Are 304 responses properly handled?
replaysMike opened this issue · comments
I've tried the following code as an example but I always get a timeout from this particular URL (I've tried other URLs that work fine). The URL being requested returns a 304, Not Modified and I checked with Curl and it gets the body content no problem and there don't appear to be any redirects. The PageCrawlDisallowed
event is triggered with a reason: Page has no content
, but the PageCrawlCompleted
event shows a failure/timeout trying to read the body content.
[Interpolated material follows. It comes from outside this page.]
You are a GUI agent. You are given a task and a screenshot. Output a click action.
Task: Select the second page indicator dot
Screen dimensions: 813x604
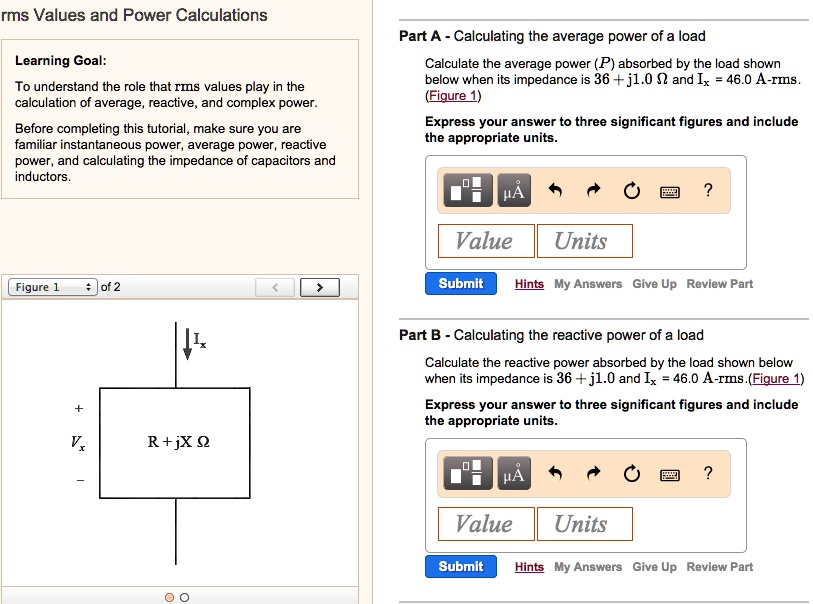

e.CrawledPage.HttpRequestException:
exception occurred with the originating request: 'Request timeout occurred The request was canceled due to the configured HttpClient.Timeout of 60 seconds elapsing. The operation was canceled
// ,net 6 console app
var config = new CrawlConfiguration
{
HttpRequestTimeoutInSeconds = 60,
CrawlTimeoutSeconds = 60,
MaxConcurrentThreads = 10,
};
using var crawler = new PoliteWebCrawler(config);
crawler.PageCrawlCompleted += PageCrawlCompleted;
crawler.PageCrawlDisallowed += PageCrawlDisallowed;
var uri = new Uri("https://www.ti.com/amplifier-circuit/current-sense/analog-output/overview.html");
var crawlResult = await crawler.CrawlAsync(uri);
private void PageCrawlCompleted(object? sender, PageCrawlCompletedArgs e)
{
var httpStatus = e.CrawledPage.HttpResponseMessage?.StatusCode;
var rawPageText = e.CrawledPage.Content?.Text;
// e.CrawledPage.HttpResonseMessage is null, the HttpRequestException is set
}
Is this a bug with processing certain URLs or am I missing something silly?
Problem solved, not an issue with the library. The UserAgent I was using must have some special blocking on this website. I was using Mozilla/5.0 (compatible; Googlebot/2.1; +http://www.google.com/bot.html)
and it just black hole's the connection.
Thanks for the follow up.